One other note, as this is not your full time job, if you don't get the work because your pricing is too high, no sweat. They will not duplicate them to the degree that you can make them otherwise they would not have asked.


----------



## huff (May 28, 2009)

I like knowing what it cost me to build something (the true cost!) It doesn't matter if it's a hobby, part-time woodworking business or a full time career, you should know what it truly cost to build something before you ever try to "guess" on a price.

Having a unique product and having people show in interest in that unique product is half the battle to making some money at woodworking, and I'll have to say you really have something unique!

It doesn't matter if you want to make a little money or a lot of money, you first have to know what your true cost are if you ever will know one way or the other.

Nothing will take the joy out of woodworking faster then having to fill orders and realizing it hasn't been worth your time.

So, enjoy your woodworking and don't be afraid to charge for your talent.


----------



## DarthMaverick (Jan 23, 2014)

tncraftsman, it is great to have some numbers to work with.

Huff, the "true cost" is really the first question I need to be asking myself, you are right, nothing will suck the joy out of what we do then realizing that the work hasn't been worth the time.

Puzzleman, the spreadsheet sounds like a GREAT idea. I will start doing that right away for all of my projects! What do you put into your spreadsheets? Time/Labor, Lumber, Hardware, Paint/Stain/Poly, Etc. Just a great idea all around.


----------



## joeyinsouthaustin (Sep 22, 2012)

There is already a lot of good advice about pricing, but here is my advice.
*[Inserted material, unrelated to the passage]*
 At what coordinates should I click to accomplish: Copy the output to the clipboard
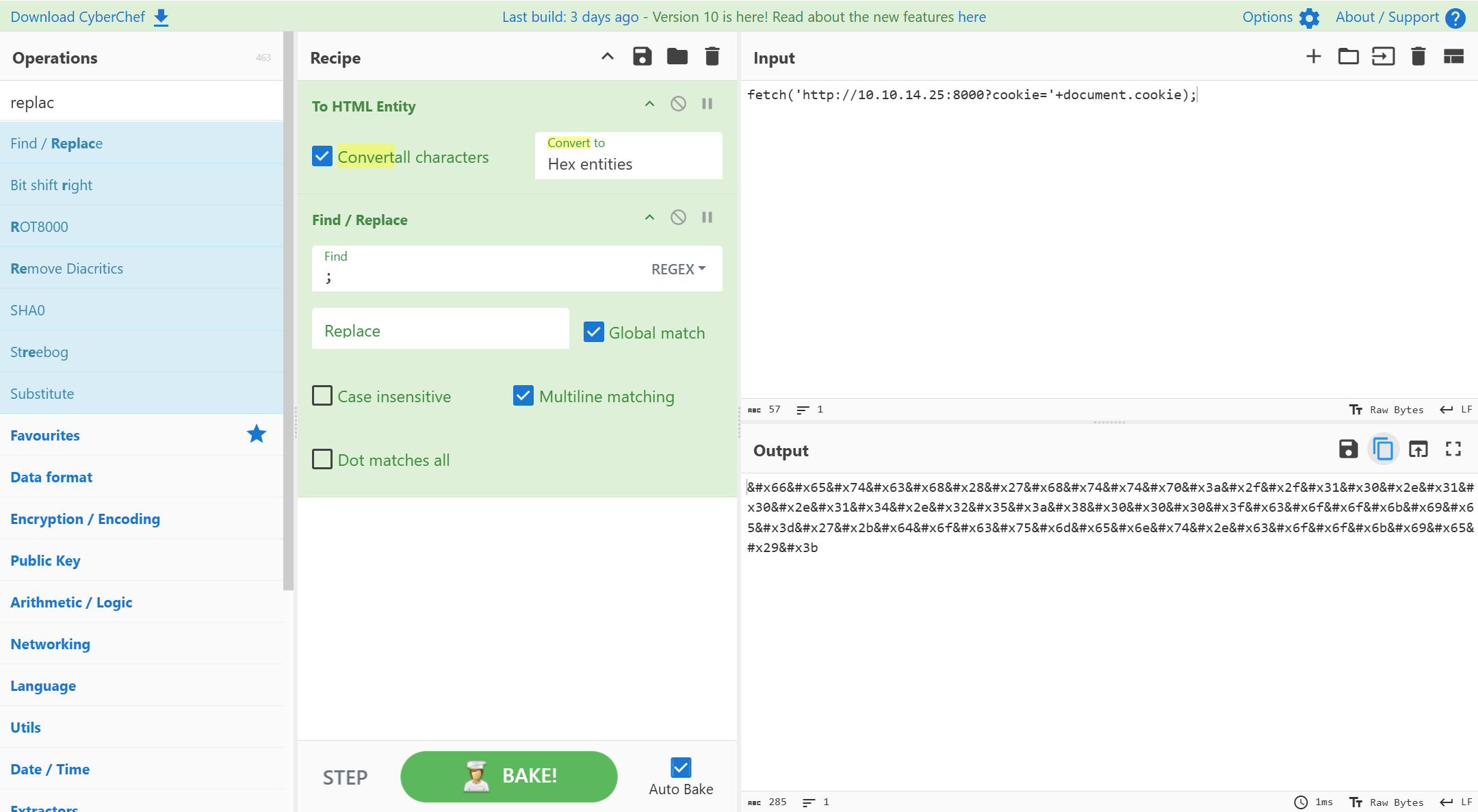point(1383,449)
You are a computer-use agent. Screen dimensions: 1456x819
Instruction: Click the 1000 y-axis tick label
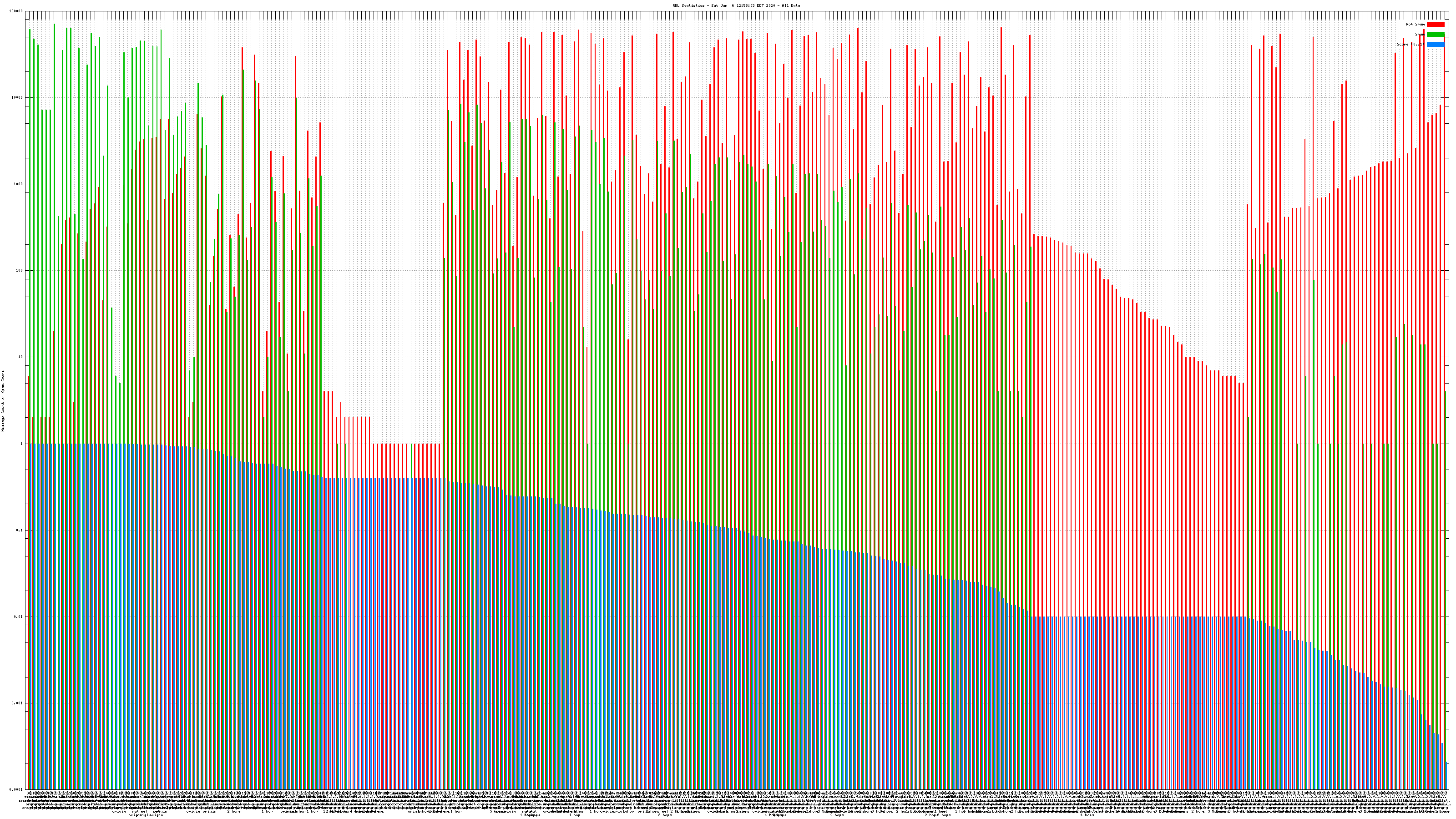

Because people are coming in off the street approach it this way. Figure out your price based on whatever method mentioned above suits you… but when someone comes up always ask, "Well I hadn't thought about selling them… what would you pay me?" You never know.. they might offer you a bunch more than what you figured them for!!!.... If they don't you have a price ready to counter that you can trust. Always have an extra set on hand. If they can walk away with them right then, you can take advantage of the *"impulse buy"* effect. For that matter just have a set in the garage, sell them the ones off the patio, and just bring the next set out!!!!


----------



## DarthMaverick (Jan 23, 2014)

Joey…I like your style!


----------



## joeyinsouthaustin (Sep 22, 2012)

"arrghhh"


----------



## woodworkingprincipal (Jul 1, 2012)

Hey, I make adirondack chairs and was asked to make a skull chair too. It's pic is on my Lumberjacks page. I sold it for $150. Good luck.


----------



## DarthMaverick (Jan 23, 2014)

I like your work Dave, Thanks for the feedback.


----------



## JaySybrandy (Jan 31, 2014)

They are so cool but if you did sell them Make them out of pallet wood


----------



## kaerlighedsbamsen (Sep 16, 2013)

Since you do not expect to make a living from it, a different approach that i often use, could perhaps be of interest for you: The an-hour-for-an-hour-principle. 
Being in the photography business i often get questions about making pictures of friends/aquaintances children, babies, wifes, cars, pets, houses etc. I have long time ago given up getting my normal hourly wages from private people and normaly only do b2b. But most private people are professionals or skilled people as well and are often glad to trade. My question in those cases always is: "What do you do in your professional life?" If they do somethin that i find usefull its "Pay my expences and after that its an hour of my time for an hour of your (professional) time". This has got me work from a lawyer, a graphic designer, a car mechanic, a web developer, massage from a therapist, a plumber, echonomic adwice etc. All services that would be expencive for me to buy.

Perhaps some of your neighbours have skills that you need..? 
Good luck!


----------



## DarthMaverick (Jan 23, 2014)

Kaerlighedsbamsen - I like your input, in some cases it may be worth it more for me to "barter" time rather then make a dime.

Jay - You just have to love pallet wood. I used it to build the ones that were pictured but I thought by using "newer" lumber for the projects that will be sold, will aliviate the headache of getting it all to mesh just right.


----------



## kaerlighedsbamsen (Sep 16, 2013)

Glad i could help!


----------